While having your staff up to date with what’s going on in the consultation is obviously important, the staff that are involved in processing rates notices or are in strategy or report writing aren’t so much on the phone and won’t be able to talk to the general public as much about it.

That’s why it’s worthwhile linking in to your existing external networks to help promote your site and consultation.  I guess I’m thinking about older people, schools, and local businesses.  We’ve seen a big spike occur in the forum uptake just after staff in different areas, have sent out information and links to the site to their networks.

At Waverley Council, our phone hold message would promote the forum site and we were also lucky enough to get some free radio time.  Towards the final stages of the consultation process, we even hired a spruiker to spread the message in one of the main malls.  It actually worked quite well!

Tam:  So, final question, what do you believe lies at the heart of successful engagement?

Rachel: Trust essentially.  Trust between the community and the Council certainly goes a long way to getting constructive opinion from the community.

I think that you can build that trust by providing good information and by regularly consulting with your community.  Then they know that what you’re doing is genuine and that the time spent contributing to a consultation process can actually change the future.

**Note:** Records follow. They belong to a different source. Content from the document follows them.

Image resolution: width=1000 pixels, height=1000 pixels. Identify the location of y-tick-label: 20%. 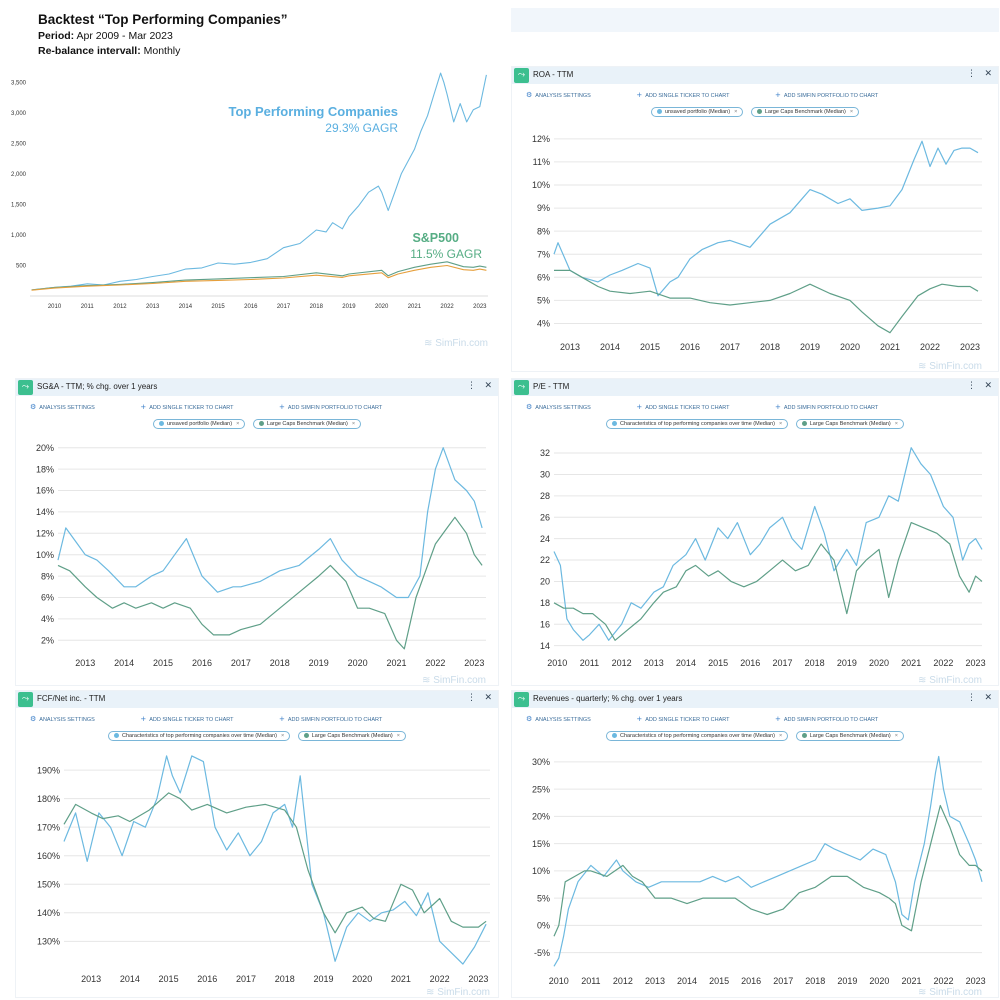
(45, 448).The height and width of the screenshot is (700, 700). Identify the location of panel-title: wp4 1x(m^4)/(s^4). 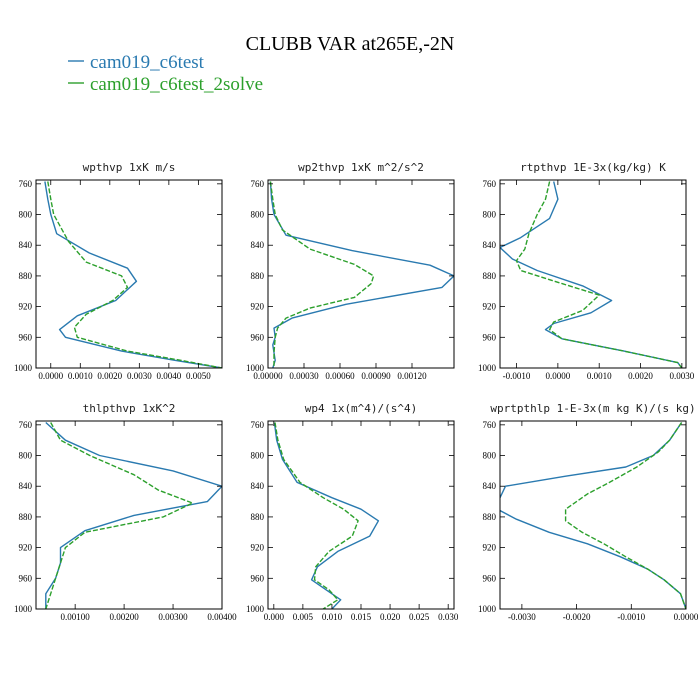
(362, 408).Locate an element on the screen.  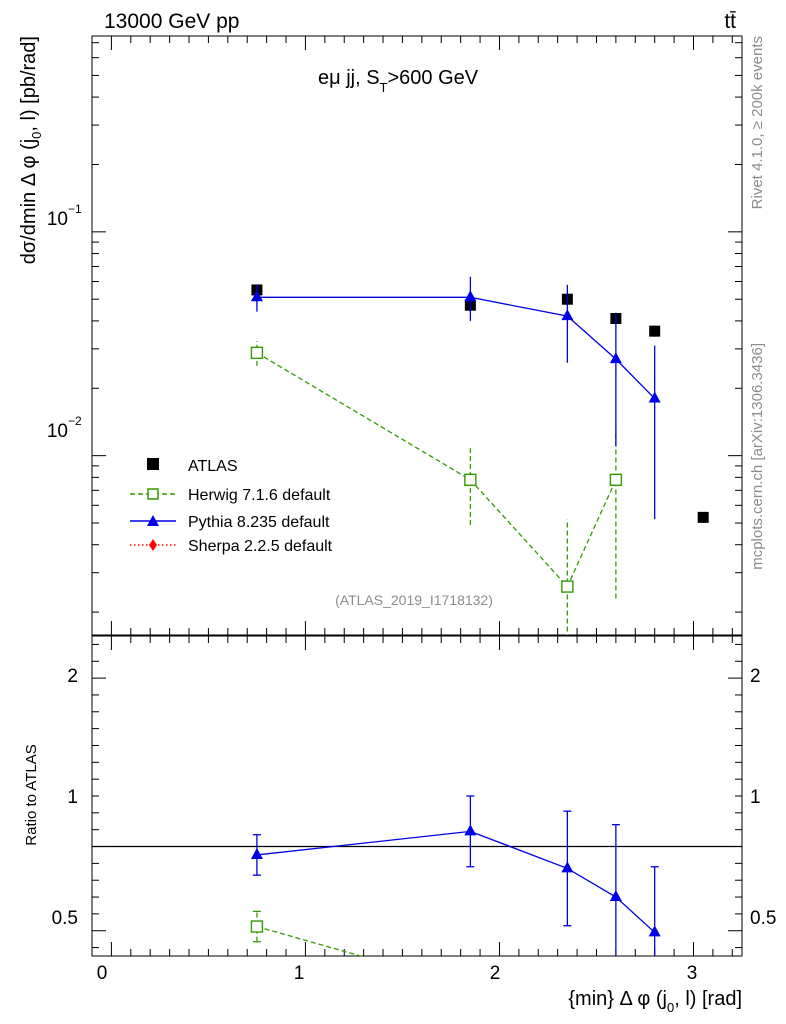
ytick-exp-1e-1: −1 is located at coordinates (75, 209).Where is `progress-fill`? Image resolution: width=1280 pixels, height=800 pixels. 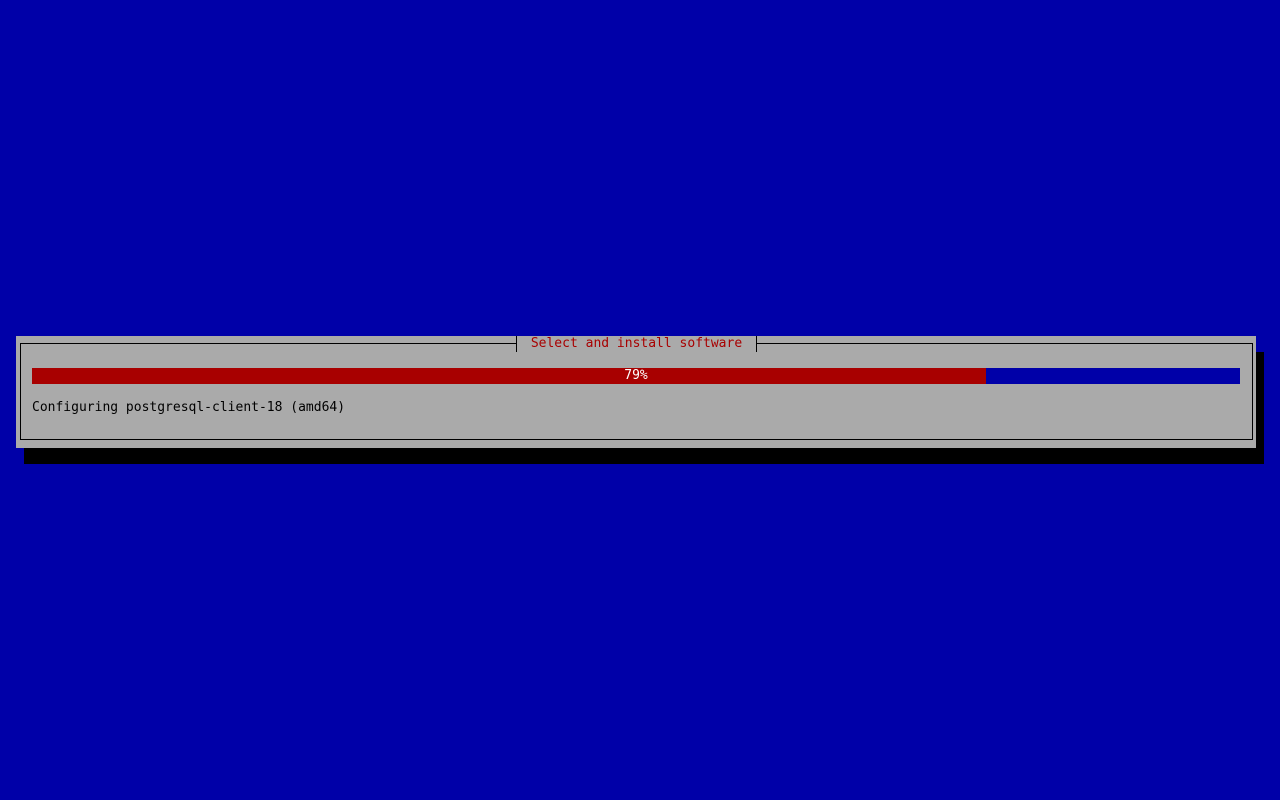 progress-fill is located at coordinates (510, 376).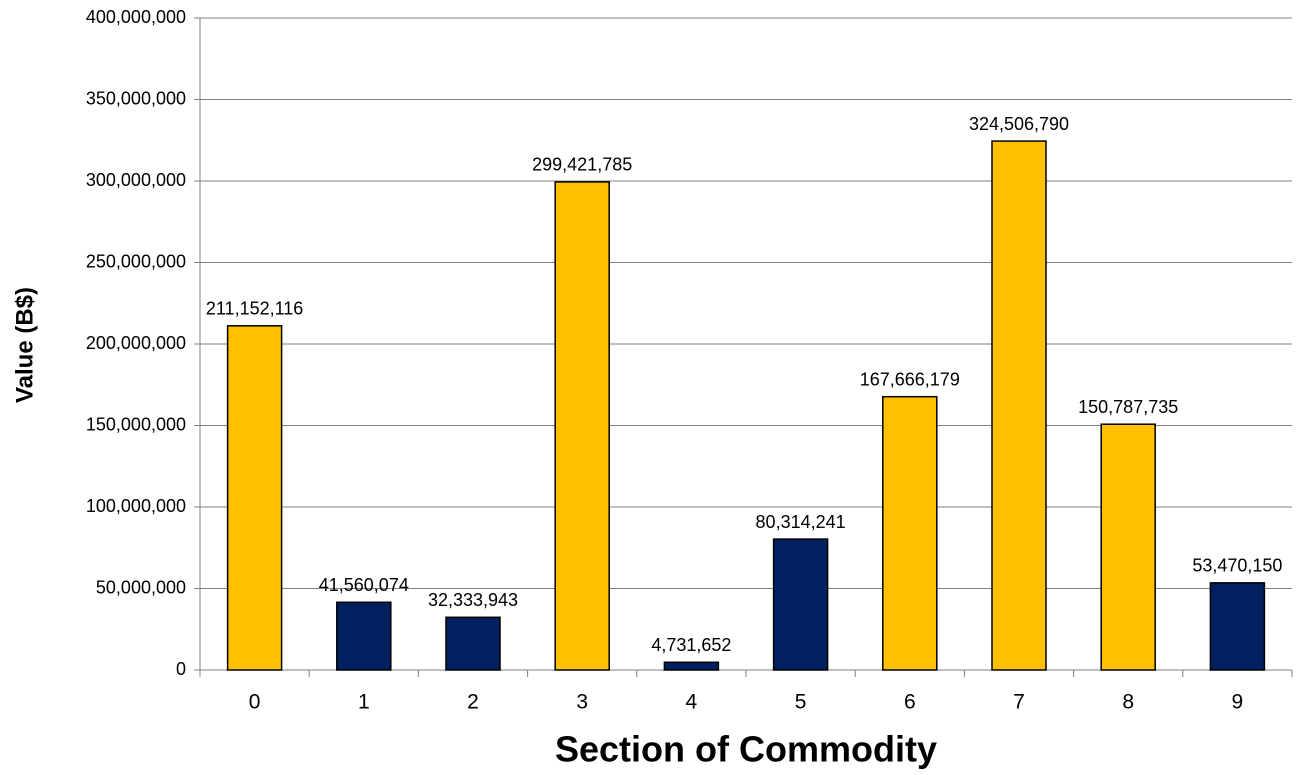 Image resolution: width=1296 pixels, height=775 pixels. Describe the element at coordinates (692, 702) in the screenshot. I see `x-tick-label: 4` at that location.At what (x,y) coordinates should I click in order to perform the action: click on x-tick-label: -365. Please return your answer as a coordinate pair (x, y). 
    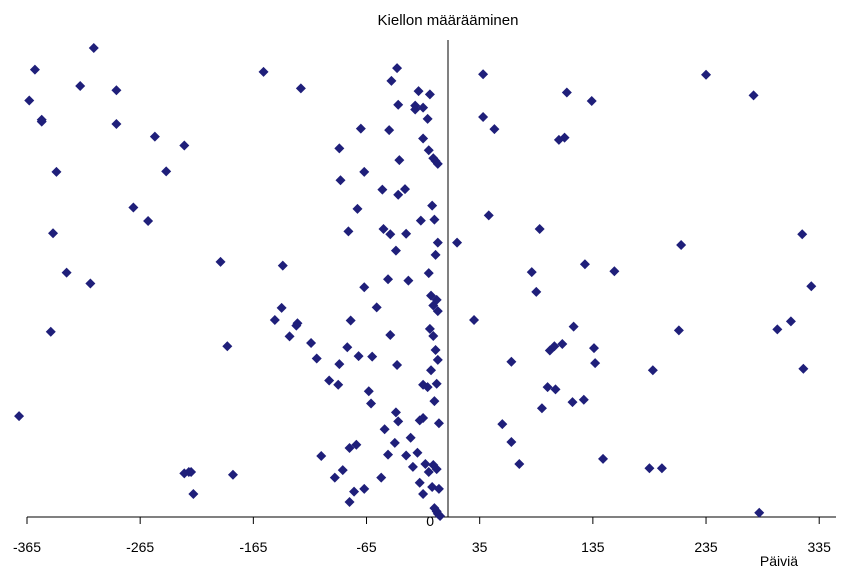
    Looking at the image, I should click on (27, 547).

The forums act as a straight forward recording of community opinion.  People can see straight up that we aren’t fudging the engagement process.

To be honest, it’s possible to feel worn down at times and get cynical.  But I guess I’m an old fashioned public servant. I do this job because I literally want to serve the public.  And I think that most people who work in Council do feel that way.  Of course we get tired and we don’t do everything right all the time, but I value being able to contribute to the community.     If you can somehow communicate that to the community, that council is on their side and working in their interests, then it is much more likely that your engagement processes will go well.